Dizem-nos que um dos óbices maiores à compra do edifício pelo Município tripeiro reside na desconfortável circunstância de no tal rés-do-chão se albergar, surpresa das surpresas da coisa lusitana!, nada mais, nada menos do que uma mercearia. Partindo embora do princípio de que o espólio do prosador das Viagens na Minha Terra não justifica um museu com pompa e circunstância, mas apenas um local dignamente evocativo, não se percebe por que razão não deva o lojista de secos e molhados ceder a sua sede a uma das nossas eminências supremas, na coabitação que só o dignificaria. Não se pretende que o comerciante faça uso de uma magnanimidade de príncipe, retirando-se discretamente, a fim de propiciar o reingresso do poeta de Camões e Dona Branca, mas que a autarquia negoceie com ele, e já que de negócio se cura por regra em quejandas situações, a melhor estratégia para a coincidência do aviamento mercantil com a homenagem a uma figura de Portugal.
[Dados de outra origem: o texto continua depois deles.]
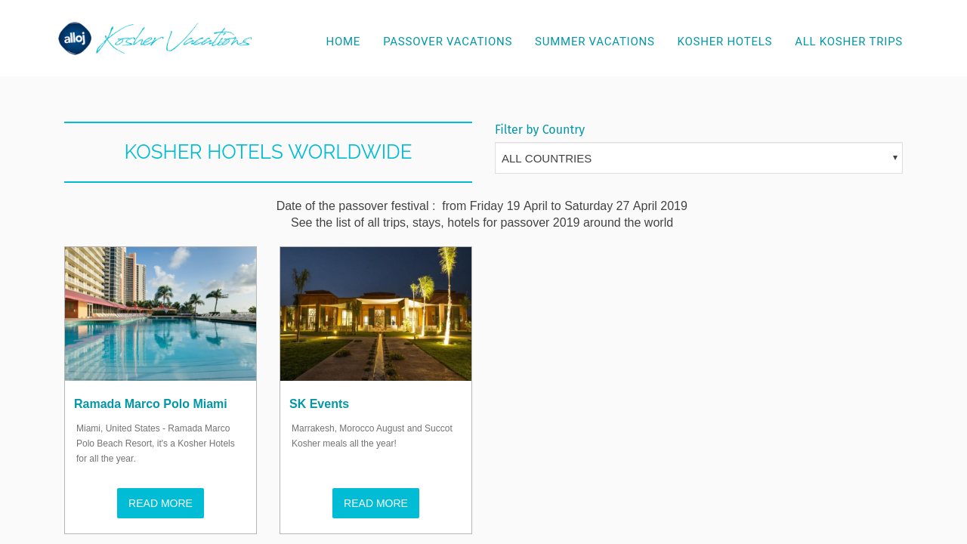The image size is (967, 544).
Task: View ALL KOSHER TRIPS page
Action: pos(848,42)
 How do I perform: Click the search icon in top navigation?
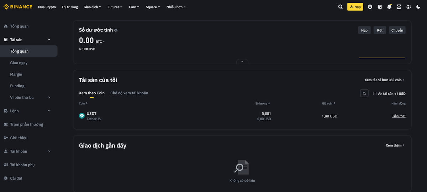tap(341, 7)
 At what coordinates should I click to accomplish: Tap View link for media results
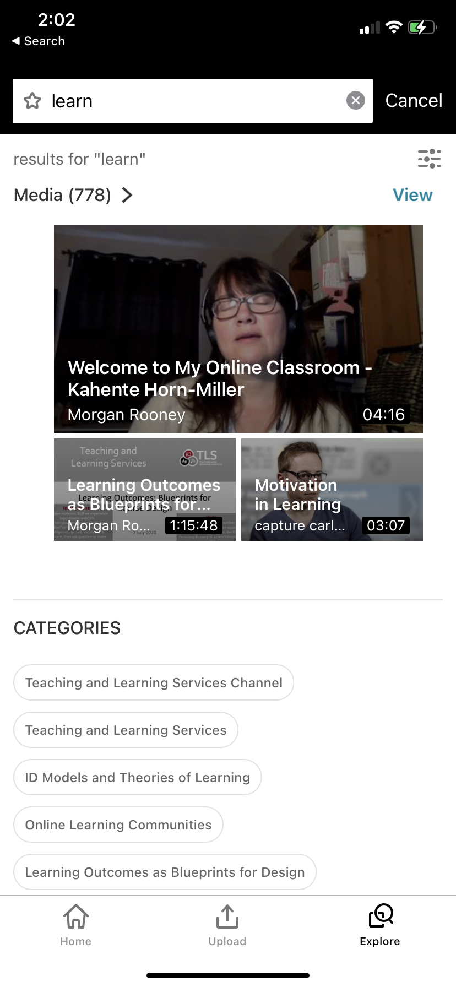coord(412,195)
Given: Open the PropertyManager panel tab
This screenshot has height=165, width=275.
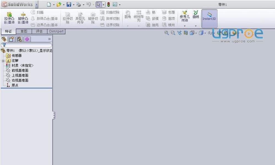Looking at the screenshot, I should pos(12,39).
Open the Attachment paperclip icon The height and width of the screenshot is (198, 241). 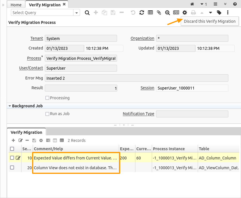(x=159, y=13)
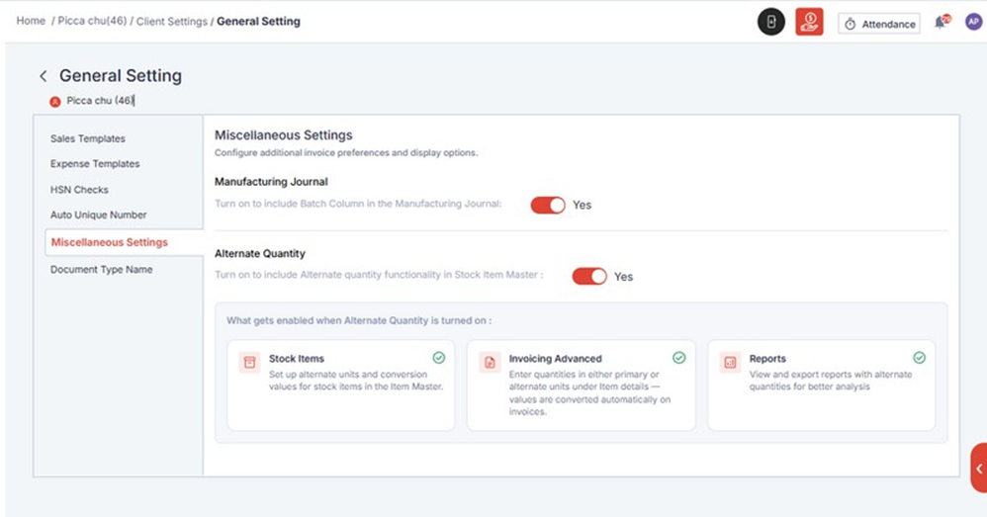Screen dimensions: 987x517
Task: Click the Reports chart icon
Action: coord(730,363)
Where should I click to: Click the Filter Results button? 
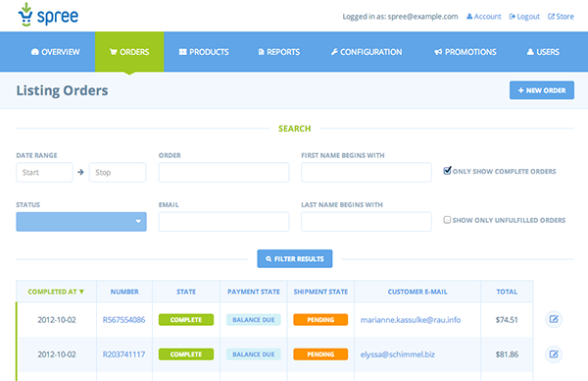(x=295, y=258)
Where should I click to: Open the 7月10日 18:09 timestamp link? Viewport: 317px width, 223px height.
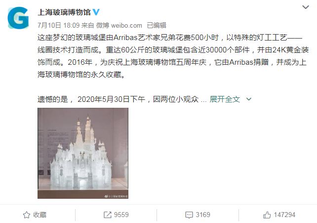click(x=59, y=25)
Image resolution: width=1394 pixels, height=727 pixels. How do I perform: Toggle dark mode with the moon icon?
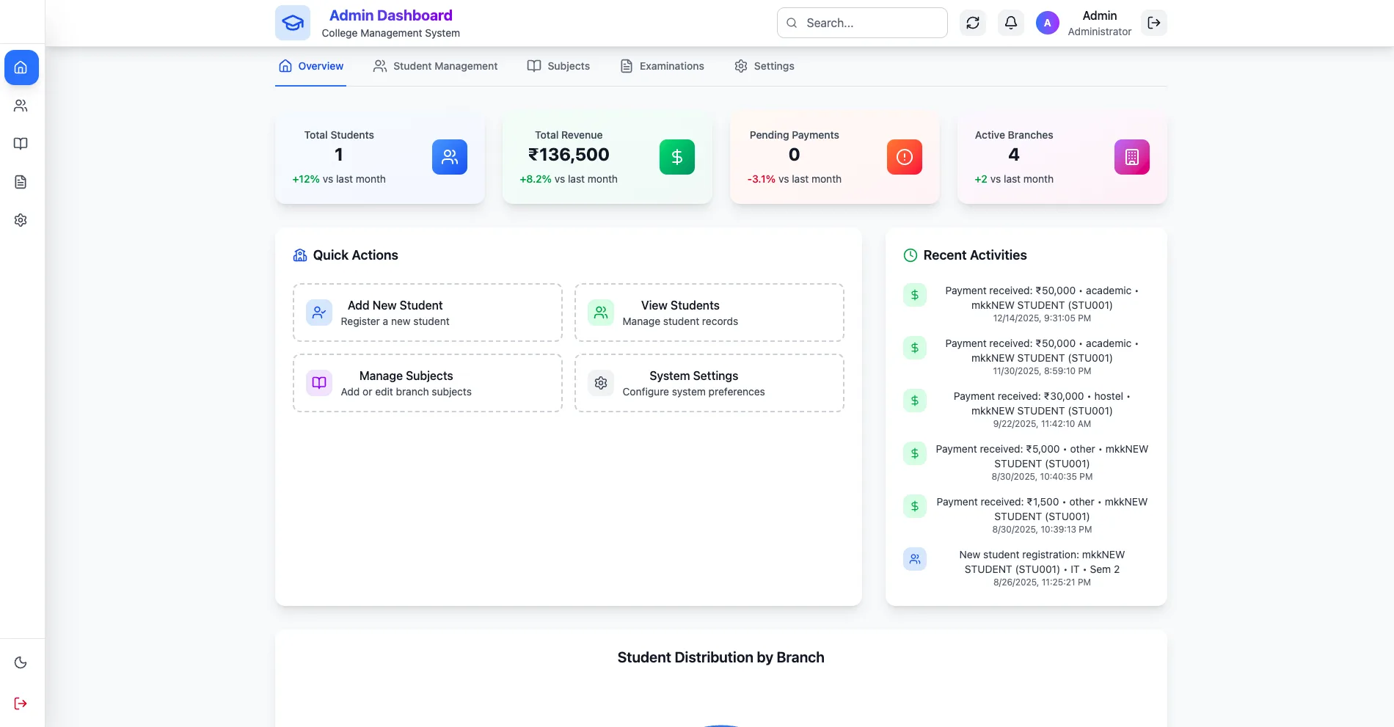click(21, 662)
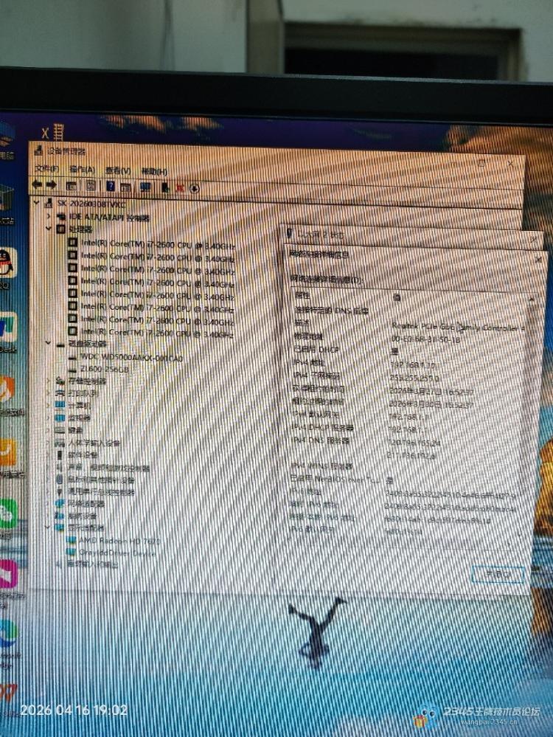553x737 pixels.
Task: Click the 关闭(C) button in network details
Action: point(498,573)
Numa página irresistível, e oportuníssima nesta altura, de O Arco de Sant'Ana, Garrett disserta com vagar sobre l'épicier, «espécie rara dantes, mas que atualmente constitui a maioria das grandes cidades, dos grandes focos de população civilizada.» E aduz, «Mole como a sua manteiga, estúpido como os seus macarrões, pateta como os seus chouriços, e rançoso como o toicinho que vende, o merceeiro – l'épicier – é o tipo dessa bastarda aristocracia da plebe que se propagou e cresceu tão numerosa.»

A reflexão sobre as possíveis declinações que esta súmula engendrar, reflexão que obviamente se não endereça ao sobrevivente épicier dos nossos dias, se não conseguir evitar o abate da única casa de Almeida Garrett que subsiste, haverá de estimular de algum modo a permanência da intervenção do escritor. Tudo isto, é óbvio, se não vencer a modernaça proposta, avançada por Vera Futscher Pereira e Jorge Colaço, entusiasmadíssimos com a perspetiva de «uma reconstrução virtual a três dimensões da casa da Rua de Saraiva de Carvalho (...), a qual «assim ficaria preservada para memória futura».

É provável que numa época em que zurzir os elementos do governo, sejam eles de esquerda ou de direita, conforme indício de inteligente esquerdismo, massacrar o pobre do merceeiro, entretanto alçado ao plinto das massas trabalhadoras, ou da pequena empresa vitimizada, equivalha a mostra de direitismo burro. De qualquer maneira, e não há por onde fugir a isto, temos um ministro e um merceeiro, não afirmo que combinados, mas convergentes, a tolher a respiração normal das belas-letras lusas. «Sabe-se lá com que propósitos», acrescentariam sem dúvida os histéricos da conspiração.